In other words, in what the researchers believe to be a ploy to garner clickbait-driven ad revenue, AI is being used to first generate poor-quality English-language content at a remarkable scale, and then AI-powered machine translation (MT) tools transcribe said content into several other languages. The translated material gets worse each time — and as a result, entire regions of the web are filling to the brim with degrading AI-scrambled copies of copies.
On that sort of growth trajectory 99% could be AI filler within a year or so. It’s making me think having a small, hand tooled blog might become cool again.
On the up side, since the machines can't tell the generated from the real, and they train on everything, they will be rapidly heading towards some sort of gibberish strange attractor, and will make less and less sense over time.
Should make hand-tooled blogs even more popular. At least among people who read.
this is so on point in our household. We were discussing about how proper journalism will become a niche part of our lives again. You'll get 1% of the cream of the crop that attract the millions of followers, but people will congregate around sources they trust. Which becomes a problem because humans are biased and will just go to sources that they agree with, but i wonder how much of that actually happens and most reasonable (the majority of) people will follow a Leigh Sales or Laura Tingle.
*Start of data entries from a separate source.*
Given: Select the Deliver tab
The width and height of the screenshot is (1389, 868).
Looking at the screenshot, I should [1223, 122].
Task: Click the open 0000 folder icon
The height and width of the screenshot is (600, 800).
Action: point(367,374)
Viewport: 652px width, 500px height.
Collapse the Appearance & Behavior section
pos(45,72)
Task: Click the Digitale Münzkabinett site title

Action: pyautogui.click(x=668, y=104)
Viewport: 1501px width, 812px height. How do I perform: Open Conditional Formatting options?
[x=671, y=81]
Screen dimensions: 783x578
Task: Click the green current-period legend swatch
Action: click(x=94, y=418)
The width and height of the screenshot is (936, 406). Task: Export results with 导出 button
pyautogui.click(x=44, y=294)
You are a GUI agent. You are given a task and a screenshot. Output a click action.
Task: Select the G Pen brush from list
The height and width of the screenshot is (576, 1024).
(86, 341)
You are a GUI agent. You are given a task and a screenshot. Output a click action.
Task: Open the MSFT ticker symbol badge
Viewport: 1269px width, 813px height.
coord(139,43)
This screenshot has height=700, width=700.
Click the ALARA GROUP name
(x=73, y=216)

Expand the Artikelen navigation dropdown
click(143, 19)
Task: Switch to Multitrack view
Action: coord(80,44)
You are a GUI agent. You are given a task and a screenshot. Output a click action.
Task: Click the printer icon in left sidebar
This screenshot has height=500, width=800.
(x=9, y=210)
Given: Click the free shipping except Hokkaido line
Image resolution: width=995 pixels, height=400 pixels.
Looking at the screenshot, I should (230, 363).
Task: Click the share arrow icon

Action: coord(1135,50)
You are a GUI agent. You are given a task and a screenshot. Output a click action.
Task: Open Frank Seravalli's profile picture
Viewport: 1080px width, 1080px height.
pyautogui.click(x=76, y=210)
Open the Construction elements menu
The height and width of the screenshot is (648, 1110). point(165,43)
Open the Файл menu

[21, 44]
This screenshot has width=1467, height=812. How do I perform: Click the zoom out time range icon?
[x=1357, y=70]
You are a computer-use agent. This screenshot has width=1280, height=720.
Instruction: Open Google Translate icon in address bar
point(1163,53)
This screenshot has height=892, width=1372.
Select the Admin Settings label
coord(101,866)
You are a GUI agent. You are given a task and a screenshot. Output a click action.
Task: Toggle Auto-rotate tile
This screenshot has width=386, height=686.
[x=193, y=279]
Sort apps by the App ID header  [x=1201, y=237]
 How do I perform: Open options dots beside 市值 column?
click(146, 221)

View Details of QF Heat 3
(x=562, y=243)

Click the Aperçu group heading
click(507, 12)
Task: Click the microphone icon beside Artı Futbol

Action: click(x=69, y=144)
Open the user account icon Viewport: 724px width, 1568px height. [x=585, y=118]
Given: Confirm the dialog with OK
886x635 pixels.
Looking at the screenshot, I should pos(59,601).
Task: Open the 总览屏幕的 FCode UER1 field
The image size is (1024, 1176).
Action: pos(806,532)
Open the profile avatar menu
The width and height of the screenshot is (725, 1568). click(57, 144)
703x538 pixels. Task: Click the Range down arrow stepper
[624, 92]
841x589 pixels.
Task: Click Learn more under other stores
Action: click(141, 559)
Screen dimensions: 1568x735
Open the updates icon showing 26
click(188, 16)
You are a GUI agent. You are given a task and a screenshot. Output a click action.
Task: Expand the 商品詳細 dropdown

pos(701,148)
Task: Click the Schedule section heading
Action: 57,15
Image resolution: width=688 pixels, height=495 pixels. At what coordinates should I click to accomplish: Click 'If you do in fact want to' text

And that will then form a basis for uni teaching in that sphere focusing on research and how to filter out the bot shit. Journalists will have to stake their reputation on how well they can sort the 1% from the 99% bot dribble and become information gateway gurus. I've already had to talk to my kids who have said "i cant believe i found out about this before they were talking about it on the news" and had to sit them down and discuss the benefits of news outlets verifying information, biased reporting and pressures of news outlets in this day and age, and that positive reinforcement on one event blocks out the memory of all those times they didnt get it right. Brave New World.